En dernière analyse, je suis convaincu pour les motifs qui précèdent, que l’arrestation du plaignant et la manière dont elle a été effectuée étaient légitimes, malgré la blessure subie par le plaignant. Je suis donc convaincu, pour des motifs raisonnables, que les actions de l’AI étaient dans les limites prescrites par le droit criminel. En ce qui concerne l’agent impliqué, je ne vois aucune raison de porter des accusations criminelles en l’espèce.

Date : 12 juin 2018

Original signé par

Tony Loparco
Directeur
Unité des enquêtes spéciales

Notes

  • 1) [1] Le plaignant a déclaré que cela faisait environ neuf ans que l’AI le harcelait en lien avec une infraction de conduite pendant la suspension et une affaire de violence conjugale. Une vérification des dossiers du SPSSM entre 2006 et la date de cet incident a révélé que l’AI avait été lié à un contrôle de routine, deux rapports pour plainte de harcèlement téléphonique, une plainte relative à la circulation, deux accusations de conduite pendant la suspension du permis et un rapport de violence conjugale impliquant le plaignant. [Retour au texte]
  • 2) [2] Aucun policier ni membre du public, à l’exception du TC no 3, n’a indiqué qu’un deuxième coup de poing fermé avait été donné au plaignant par l’AI. L’AT no 3 n’a pas été témoin d’un deuxième coup qui aurait fait tomber le plaignant par terre.
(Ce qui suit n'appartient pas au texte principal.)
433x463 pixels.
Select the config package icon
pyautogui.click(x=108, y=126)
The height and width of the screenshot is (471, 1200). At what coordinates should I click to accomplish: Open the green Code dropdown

Le TC no 3 a déclaré avoir été témoin d’un agent de police [dont on sait maintenant qu’il s’agissait de l’AI] ayant frappé le plaignant à deux ou trois reprises avec ce qui semblait être son coude droit. Le TC no 3 n’a pas vu, à ce moment‑là, le plaignant tomber sur le sol. [Retour au texte]
  • 3) [3] Dans une déclaration fournie le 6 juin 2017 aux enquêteurs de l’UES, le TC no 5 a indiqué qu’à aucun moment il n’a vu quelqu’un donner un coup de poing ou un coup de pied au plaignant. Ultérieurement, lors d’une conversation avec la TC no 1 (la mère du plaignant), le TC no 5 lui aurait dit qu’il avait tout vu dans la cour arrière pendant l’arrestation et que l’AI avait frappé le plaignant au visage à trois ou quatre reprises alors que le plaignant était au sol. Compte tenu des contradictions flagrantes entre les déclarations du TC no 5, à supposer qu’il ait bel et bien fait une deuxième déclaration à la TC no 1, on ne peut pas se fier aux dires du TC no 5 qui, à l’évidence, n’est pas crédible dans son compte rendu de l’incident. [Retour au texte]
  • 4) [4] D’après l’AT no 3, un coup de genou appliqué sur l’abdomen d’une personne est une technique qu’on leur a enseignée pour faire prendre place à une personne sur le siège arrière d’une autopatrouille. L’AT no 3 a déclaré qu’il n’a pas vu l’AI donner un coup de genou sur le plaignant. Toutefois, l’AT no 2, qui a été témoin du coup de genou administré sur le torse du plaignant, croyait que ce coup de genou avait été administré pour tenter de faire entrer le plaignant dans la voiture de patrouille. [Retour au texte]
  • 5) [5] L’AT no 4 a permis au plaignant de consulter un avocat de la défense. L’AT no 4 a relâché le plaignant à l’hôpital sur promesse de comparaître. [Retour au texte]

Note:

La version originale anglaise signée du rapport fait autorité. En cas de divergence entre cette version et les versions anglaise ou française en ligne, la version originale anglaise signée du rapport l’emporte.